Exercise description
List every line below containing "avatar".

####

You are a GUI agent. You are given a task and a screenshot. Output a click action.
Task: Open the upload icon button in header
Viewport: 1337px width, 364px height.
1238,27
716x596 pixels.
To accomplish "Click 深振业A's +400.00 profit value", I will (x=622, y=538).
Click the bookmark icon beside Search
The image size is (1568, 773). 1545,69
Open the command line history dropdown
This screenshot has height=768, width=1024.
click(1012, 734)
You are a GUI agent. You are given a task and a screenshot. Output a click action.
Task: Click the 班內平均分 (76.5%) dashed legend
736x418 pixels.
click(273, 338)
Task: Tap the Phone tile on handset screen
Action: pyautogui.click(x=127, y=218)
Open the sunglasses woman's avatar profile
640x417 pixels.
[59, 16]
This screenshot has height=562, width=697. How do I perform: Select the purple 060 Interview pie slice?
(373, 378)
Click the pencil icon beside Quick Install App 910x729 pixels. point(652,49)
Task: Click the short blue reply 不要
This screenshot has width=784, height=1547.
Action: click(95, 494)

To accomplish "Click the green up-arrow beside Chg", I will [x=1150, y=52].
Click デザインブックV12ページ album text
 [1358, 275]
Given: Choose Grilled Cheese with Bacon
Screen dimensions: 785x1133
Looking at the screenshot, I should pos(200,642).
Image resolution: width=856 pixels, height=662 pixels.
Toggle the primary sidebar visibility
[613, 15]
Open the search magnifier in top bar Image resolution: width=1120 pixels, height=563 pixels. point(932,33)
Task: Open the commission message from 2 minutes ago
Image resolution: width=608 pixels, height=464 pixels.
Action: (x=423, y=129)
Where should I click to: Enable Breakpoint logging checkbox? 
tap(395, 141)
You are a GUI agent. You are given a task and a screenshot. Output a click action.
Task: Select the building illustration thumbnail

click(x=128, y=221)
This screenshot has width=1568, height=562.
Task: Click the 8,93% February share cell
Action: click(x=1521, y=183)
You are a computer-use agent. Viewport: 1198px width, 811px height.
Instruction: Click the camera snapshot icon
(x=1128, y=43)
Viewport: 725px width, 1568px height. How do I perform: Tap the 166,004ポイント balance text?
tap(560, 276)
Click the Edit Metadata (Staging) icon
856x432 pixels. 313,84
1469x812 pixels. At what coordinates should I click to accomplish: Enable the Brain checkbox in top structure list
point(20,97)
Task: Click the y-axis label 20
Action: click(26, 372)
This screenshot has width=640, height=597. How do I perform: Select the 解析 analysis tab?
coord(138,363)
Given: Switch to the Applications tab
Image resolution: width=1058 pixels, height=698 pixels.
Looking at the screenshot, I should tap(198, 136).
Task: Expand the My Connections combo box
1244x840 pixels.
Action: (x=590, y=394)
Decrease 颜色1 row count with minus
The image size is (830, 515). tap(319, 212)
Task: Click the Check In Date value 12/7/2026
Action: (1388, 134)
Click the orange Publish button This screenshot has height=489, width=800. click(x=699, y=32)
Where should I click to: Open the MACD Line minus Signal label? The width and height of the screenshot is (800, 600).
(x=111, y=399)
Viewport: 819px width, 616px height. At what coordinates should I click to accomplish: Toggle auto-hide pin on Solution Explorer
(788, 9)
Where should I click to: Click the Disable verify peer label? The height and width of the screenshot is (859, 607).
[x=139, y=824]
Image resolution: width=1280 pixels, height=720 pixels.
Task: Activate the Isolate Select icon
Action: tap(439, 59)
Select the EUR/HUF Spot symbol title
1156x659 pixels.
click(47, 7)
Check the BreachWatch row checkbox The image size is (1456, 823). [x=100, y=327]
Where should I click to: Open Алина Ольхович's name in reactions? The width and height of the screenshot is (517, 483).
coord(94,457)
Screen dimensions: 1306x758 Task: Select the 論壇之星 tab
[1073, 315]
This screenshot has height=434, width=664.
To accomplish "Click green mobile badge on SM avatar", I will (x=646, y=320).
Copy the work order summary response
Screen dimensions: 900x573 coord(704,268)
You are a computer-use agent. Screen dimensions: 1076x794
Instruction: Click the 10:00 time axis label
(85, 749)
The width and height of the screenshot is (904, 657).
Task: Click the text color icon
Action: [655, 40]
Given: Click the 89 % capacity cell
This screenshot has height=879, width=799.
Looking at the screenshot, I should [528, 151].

####

Result
Open the sunglasses woman's avatar profile
To accomplish "Click green mobile badge on SM avatar", I will (x=646, y=320).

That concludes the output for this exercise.